Can you be a bit more specific? Your question has a number of possible different answers, dependent on the level of detail/understanding you require.

In the absolute sense, the threads are obviously not executing concurrently. A threadblock is basically a virtual multiprocessor, but the real multiprocessors only have 8 streaming processors. Various pipelining considerations mean that groups of 32 threads (called a ‘warp’) will always appear to the programmer to run concurrently - if you have a race condition within a warp, it’s impossible to predict which thread will ‘win’ the race. However, the hardware scheduler makes no guarantees about the order in which warps within the same block are executed, unless a [font=“Courier New”]__syncthreads()[/font] (or similar) command is present. So unless your code uses those calls, then your program should treat all threads within a block as running concurrently. Even those commands only guarantee consistency at a single point in the code - which warp leaves the [font=“Courier New”]__syncthreads()[/font] first is not defined.

Thanks for your answer.

This is my first time to coding CUDA programming. I’m quiet poor in English skill, sorry for that.

I’m not sure about my code is managed by warp. I defined

dim3 threadsPerBlock(16,4);
dim3 threadsPerGrid(4,4);

I don’t understand that how can I manage my program with warp or it automatically divide thread to warp form ?

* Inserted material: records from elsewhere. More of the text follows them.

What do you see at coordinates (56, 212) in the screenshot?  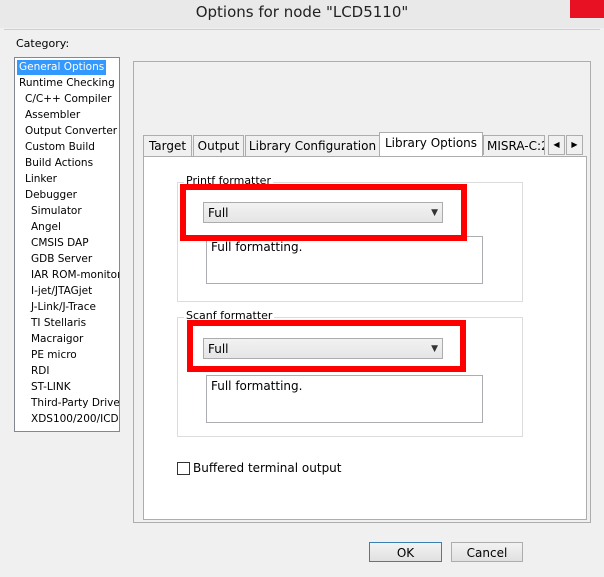 I see `category-item: Simulator` at bounding box center [56, 212]. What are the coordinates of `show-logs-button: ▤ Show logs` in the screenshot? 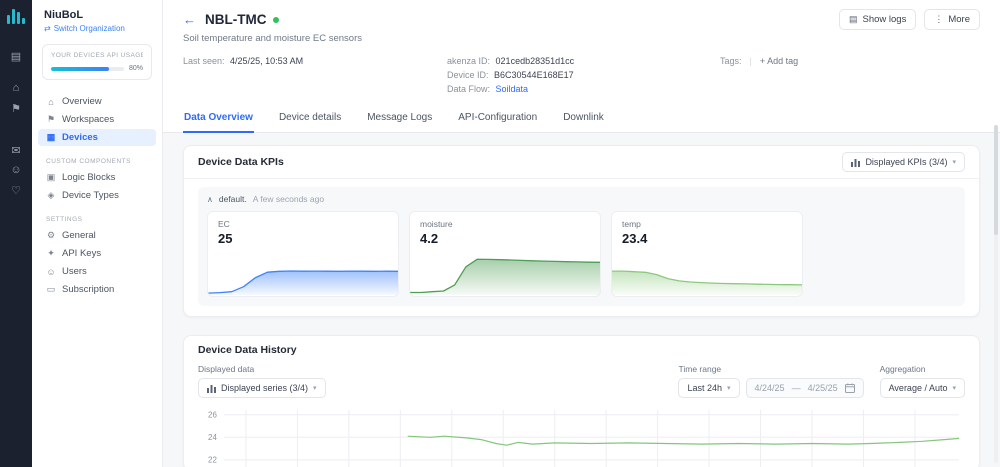 It's located at (878, 20).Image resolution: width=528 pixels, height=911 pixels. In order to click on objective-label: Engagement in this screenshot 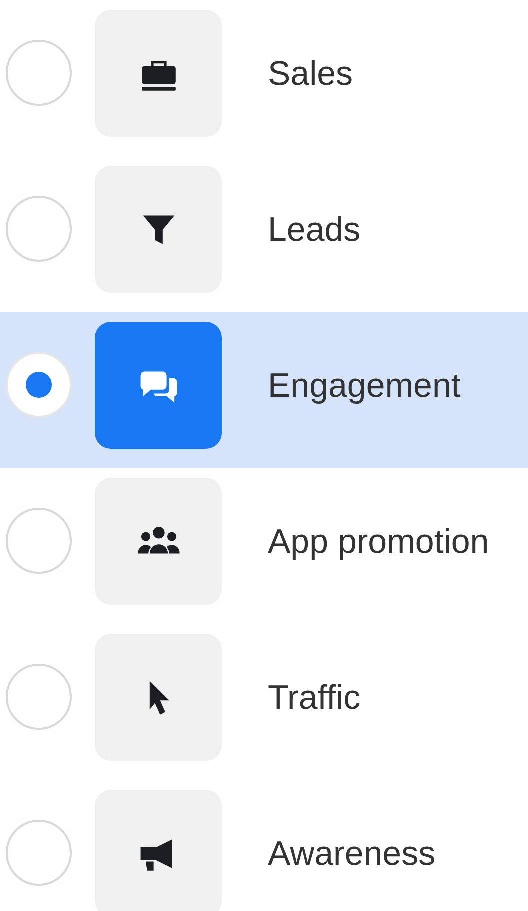, I will do `click(364, 386)`.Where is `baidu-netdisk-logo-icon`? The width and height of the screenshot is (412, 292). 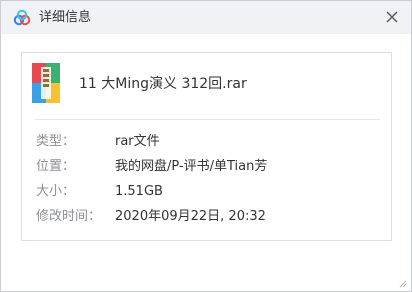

A warp of threads is the basic scheduling and execution unit inside the GPU. It isn’t something the programmer has any control over, other than being the only scale at which execution coherence is implicitly guaranteed by the execution model. You cannot know what order blocks are executed in, and you cannot know what order warps within blocks are executed in, but you can assume that each thread within a warp of 32 threads are executed coherently, so threads (0…31) are executed together, (32…63), etc. Nothing else is guaranteed or predictable.

Thanks for your answer.